Generally one of two messages are being sent, either ‘I want you to be
close to me’ or ‘I want you to keep your distance.’ There are four
settings where personal space can influence the communication that can
take place.
• public - distance in a public meeting.
• social - distance when speaking to strangers including work colleagues.
• personal - distance when speaking to someone of equal status.

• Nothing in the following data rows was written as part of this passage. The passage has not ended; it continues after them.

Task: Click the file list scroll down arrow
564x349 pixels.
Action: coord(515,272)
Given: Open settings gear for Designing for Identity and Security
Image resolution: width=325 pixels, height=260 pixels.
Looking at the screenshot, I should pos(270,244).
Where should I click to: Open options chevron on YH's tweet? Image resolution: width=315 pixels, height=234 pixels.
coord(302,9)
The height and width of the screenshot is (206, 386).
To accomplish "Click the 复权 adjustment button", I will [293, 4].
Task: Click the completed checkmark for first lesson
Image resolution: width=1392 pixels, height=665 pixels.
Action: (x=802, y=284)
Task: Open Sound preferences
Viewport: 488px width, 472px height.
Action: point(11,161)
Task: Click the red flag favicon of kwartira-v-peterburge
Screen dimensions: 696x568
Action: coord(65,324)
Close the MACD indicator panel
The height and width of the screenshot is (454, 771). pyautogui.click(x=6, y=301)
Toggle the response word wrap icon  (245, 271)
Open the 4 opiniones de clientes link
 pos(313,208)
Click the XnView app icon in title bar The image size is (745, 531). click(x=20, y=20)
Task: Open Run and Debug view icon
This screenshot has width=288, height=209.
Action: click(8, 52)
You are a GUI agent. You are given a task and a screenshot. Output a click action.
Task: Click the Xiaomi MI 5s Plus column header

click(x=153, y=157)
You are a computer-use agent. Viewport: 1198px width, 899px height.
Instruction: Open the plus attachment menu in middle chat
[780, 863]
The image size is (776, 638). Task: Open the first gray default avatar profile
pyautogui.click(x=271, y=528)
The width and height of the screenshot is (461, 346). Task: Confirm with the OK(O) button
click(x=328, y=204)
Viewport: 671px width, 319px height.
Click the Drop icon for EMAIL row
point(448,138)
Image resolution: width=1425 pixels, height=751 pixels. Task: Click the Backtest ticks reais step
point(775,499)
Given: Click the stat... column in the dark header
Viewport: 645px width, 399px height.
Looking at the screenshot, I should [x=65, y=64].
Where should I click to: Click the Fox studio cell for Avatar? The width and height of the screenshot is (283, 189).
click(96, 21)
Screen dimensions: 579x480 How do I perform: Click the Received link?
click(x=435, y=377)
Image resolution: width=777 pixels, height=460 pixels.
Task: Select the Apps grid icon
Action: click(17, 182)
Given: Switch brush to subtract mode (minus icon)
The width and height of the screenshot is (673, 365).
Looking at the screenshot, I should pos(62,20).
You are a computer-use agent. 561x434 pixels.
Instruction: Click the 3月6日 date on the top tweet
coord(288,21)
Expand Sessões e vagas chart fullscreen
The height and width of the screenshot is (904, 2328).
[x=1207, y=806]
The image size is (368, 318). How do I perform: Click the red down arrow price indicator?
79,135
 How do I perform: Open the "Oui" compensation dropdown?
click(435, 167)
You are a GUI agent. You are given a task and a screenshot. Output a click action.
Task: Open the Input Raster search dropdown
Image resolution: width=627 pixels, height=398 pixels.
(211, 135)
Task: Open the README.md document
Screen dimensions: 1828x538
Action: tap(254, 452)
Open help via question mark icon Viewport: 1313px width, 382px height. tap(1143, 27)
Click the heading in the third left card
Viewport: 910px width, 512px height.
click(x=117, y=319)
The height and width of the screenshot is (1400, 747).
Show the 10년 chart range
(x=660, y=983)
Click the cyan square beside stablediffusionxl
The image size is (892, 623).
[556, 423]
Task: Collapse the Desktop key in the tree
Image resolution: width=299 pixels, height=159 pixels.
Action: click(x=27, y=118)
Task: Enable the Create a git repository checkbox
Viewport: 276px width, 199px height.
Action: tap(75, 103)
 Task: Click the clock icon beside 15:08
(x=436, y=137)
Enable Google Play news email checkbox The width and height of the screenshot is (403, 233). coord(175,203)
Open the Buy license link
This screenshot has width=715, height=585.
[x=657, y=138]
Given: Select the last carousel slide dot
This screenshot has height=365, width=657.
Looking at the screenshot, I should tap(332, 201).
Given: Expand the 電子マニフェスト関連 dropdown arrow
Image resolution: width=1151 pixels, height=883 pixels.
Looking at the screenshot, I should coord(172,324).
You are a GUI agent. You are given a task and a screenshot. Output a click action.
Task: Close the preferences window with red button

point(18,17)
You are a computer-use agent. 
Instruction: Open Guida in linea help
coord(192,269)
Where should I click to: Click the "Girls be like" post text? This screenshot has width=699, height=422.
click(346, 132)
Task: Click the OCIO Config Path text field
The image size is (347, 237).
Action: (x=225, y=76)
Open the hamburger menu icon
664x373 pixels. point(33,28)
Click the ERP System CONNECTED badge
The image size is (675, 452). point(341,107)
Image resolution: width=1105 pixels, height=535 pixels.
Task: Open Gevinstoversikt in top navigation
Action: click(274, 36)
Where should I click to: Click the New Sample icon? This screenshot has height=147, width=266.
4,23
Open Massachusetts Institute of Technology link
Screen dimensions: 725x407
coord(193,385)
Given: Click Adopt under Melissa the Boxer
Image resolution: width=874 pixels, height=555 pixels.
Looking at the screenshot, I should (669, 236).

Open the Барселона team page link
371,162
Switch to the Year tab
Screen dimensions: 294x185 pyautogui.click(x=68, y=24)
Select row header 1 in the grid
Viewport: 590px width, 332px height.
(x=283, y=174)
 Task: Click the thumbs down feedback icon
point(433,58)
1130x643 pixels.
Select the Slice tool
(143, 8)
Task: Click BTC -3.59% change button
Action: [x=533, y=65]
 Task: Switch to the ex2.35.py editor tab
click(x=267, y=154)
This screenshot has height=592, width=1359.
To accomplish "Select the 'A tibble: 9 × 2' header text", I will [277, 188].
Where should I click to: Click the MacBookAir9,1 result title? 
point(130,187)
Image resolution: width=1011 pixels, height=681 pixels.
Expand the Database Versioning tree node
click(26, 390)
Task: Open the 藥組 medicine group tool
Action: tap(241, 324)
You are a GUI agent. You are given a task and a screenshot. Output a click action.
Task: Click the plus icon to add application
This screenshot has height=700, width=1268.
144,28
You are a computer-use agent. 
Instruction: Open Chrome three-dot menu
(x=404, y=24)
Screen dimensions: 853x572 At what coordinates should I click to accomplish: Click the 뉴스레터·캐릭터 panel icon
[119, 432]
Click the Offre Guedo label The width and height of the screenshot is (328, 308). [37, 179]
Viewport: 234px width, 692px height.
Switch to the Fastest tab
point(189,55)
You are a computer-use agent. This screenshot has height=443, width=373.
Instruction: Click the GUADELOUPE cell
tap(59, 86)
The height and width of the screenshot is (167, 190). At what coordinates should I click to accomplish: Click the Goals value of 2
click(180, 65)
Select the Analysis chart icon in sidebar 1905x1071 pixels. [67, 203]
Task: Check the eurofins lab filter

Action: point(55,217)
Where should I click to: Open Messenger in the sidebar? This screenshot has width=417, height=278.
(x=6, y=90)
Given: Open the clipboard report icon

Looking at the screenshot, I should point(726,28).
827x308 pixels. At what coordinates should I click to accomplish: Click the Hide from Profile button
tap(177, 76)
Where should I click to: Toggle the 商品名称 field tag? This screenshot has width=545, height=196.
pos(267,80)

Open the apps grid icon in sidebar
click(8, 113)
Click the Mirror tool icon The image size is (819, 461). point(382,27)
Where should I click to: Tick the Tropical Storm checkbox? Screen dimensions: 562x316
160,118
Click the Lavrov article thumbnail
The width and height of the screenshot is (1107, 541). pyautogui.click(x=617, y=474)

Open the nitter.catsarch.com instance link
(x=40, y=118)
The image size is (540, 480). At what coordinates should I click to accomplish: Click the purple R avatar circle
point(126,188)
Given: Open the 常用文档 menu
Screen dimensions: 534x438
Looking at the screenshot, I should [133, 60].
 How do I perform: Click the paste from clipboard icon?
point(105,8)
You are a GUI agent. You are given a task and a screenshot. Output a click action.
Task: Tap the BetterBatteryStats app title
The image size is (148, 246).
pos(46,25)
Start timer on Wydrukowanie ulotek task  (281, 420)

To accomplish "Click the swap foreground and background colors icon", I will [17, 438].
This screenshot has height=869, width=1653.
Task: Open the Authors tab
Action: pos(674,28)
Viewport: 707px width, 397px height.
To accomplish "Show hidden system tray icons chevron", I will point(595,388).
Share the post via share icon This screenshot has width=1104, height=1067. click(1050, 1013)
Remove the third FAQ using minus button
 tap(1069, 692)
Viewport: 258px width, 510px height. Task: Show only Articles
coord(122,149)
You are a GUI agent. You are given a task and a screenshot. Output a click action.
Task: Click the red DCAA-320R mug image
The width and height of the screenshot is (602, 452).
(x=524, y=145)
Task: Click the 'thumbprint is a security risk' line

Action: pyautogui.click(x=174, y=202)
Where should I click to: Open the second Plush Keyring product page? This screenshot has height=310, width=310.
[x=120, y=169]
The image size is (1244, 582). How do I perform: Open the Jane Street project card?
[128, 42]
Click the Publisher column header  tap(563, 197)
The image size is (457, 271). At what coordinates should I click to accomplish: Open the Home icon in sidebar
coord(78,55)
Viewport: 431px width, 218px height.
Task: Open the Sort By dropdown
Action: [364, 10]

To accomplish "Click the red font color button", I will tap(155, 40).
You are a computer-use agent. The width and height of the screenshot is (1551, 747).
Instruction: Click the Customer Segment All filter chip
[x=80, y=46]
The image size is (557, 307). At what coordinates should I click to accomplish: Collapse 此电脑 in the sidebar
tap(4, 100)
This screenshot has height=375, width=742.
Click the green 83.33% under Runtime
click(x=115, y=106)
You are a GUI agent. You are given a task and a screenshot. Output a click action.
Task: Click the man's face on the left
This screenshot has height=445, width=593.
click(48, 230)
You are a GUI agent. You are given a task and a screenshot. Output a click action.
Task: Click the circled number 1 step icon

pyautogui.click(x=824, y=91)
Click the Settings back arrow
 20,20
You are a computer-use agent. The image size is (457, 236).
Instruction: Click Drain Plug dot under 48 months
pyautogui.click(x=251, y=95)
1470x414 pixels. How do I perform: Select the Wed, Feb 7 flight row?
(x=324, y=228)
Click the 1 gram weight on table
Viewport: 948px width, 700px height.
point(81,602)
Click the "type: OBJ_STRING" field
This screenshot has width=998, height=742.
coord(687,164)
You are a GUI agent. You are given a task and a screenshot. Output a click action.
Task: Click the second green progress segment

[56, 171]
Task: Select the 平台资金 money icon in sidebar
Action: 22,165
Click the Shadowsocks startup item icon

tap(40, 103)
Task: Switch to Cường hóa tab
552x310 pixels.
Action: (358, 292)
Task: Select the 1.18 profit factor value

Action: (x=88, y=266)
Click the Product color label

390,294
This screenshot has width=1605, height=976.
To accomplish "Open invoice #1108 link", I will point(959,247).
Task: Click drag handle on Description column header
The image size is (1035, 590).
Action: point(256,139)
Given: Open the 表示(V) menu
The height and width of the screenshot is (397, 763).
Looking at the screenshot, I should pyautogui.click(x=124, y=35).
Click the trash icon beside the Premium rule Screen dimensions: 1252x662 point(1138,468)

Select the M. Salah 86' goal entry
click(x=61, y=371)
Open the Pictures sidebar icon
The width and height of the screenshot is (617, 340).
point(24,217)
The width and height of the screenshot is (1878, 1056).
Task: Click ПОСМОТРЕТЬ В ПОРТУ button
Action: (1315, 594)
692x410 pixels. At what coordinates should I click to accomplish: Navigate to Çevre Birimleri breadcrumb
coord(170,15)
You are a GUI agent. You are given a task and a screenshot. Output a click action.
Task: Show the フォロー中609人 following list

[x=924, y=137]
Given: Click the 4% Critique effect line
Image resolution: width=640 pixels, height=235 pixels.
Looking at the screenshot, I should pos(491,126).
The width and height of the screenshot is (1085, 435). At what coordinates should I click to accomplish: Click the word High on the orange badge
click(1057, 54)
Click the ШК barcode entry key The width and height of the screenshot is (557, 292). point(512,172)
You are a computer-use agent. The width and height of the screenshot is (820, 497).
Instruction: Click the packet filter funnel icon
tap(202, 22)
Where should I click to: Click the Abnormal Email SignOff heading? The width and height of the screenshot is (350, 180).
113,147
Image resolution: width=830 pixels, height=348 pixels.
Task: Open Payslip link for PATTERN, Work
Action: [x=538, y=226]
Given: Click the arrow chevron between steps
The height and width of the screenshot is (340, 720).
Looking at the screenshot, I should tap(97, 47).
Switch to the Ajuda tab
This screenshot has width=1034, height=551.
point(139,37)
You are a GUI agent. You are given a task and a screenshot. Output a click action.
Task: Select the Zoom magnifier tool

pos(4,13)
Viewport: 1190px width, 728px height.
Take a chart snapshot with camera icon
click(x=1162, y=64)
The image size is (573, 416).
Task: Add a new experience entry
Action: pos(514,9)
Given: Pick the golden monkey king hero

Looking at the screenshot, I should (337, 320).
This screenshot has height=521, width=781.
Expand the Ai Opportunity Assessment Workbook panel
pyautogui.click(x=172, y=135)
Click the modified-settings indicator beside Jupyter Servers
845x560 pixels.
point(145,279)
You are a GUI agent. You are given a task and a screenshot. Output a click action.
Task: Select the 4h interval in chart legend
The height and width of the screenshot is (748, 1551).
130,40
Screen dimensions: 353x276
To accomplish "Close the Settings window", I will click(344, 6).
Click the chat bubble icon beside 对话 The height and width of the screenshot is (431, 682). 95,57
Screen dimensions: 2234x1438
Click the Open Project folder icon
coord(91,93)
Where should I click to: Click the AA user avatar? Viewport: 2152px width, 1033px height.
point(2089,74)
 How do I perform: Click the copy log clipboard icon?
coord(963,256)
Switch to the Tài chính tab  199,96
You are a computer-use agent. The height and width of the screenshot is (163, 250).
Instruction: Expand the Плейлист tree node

• intimate - distance when allowing personal contact and closeness.
Environment
Here I am referring to the spaces we live, learn or
work in or use on a daily basis for sport or other activities. The
environment can really affect the way communication is taken or
understood. The way a room is organised, the colour, temperature,
ventilation and smells all affect communication. The environment can
have both a positive and negative effect on you.
Think about your home for a moment. Does it make you
feel good or bad? It is neat, tidy and clean or full of empty cans and
pizza boxes? What about your work space? How do you feel when you enter
the building and sit at your desk? Imagine if you walked into work one
day and found rubbish all over the floor, how would you feel about your
work environment then?
At any of these stages, misunderstandings can occur.
These can easily lead to hurt, anger or confusion. If our feelings don't
fit with the words, it tends to be the non-verbal communication that
gets heard and believed. Try saying ‘I love you’ to your partner in a
flat, bored tone of voice without looking at him or her, and see what
reaction you get! The good news is that with a little knowhow, these
misunderstandings can be easily corrected.
The message you send is not necessarily the one the
other person will receive and respond to. There are three ways we can
guard against this sort of distortion. If you are sending a message:
1. Be aware of what you want to say. Especially be aware of what you are feeling about your partner or the situation.
2. Use I messages. That is, say what you want or feel, rather
than make a statement about your partner. That way, your partner is more
likely to listen to you without feeling attacked.
3. Use reflective listening to clarify any misunderstandings, and
to check to see if you have the correct meaning of the other person’s
message that they are trying to send to you.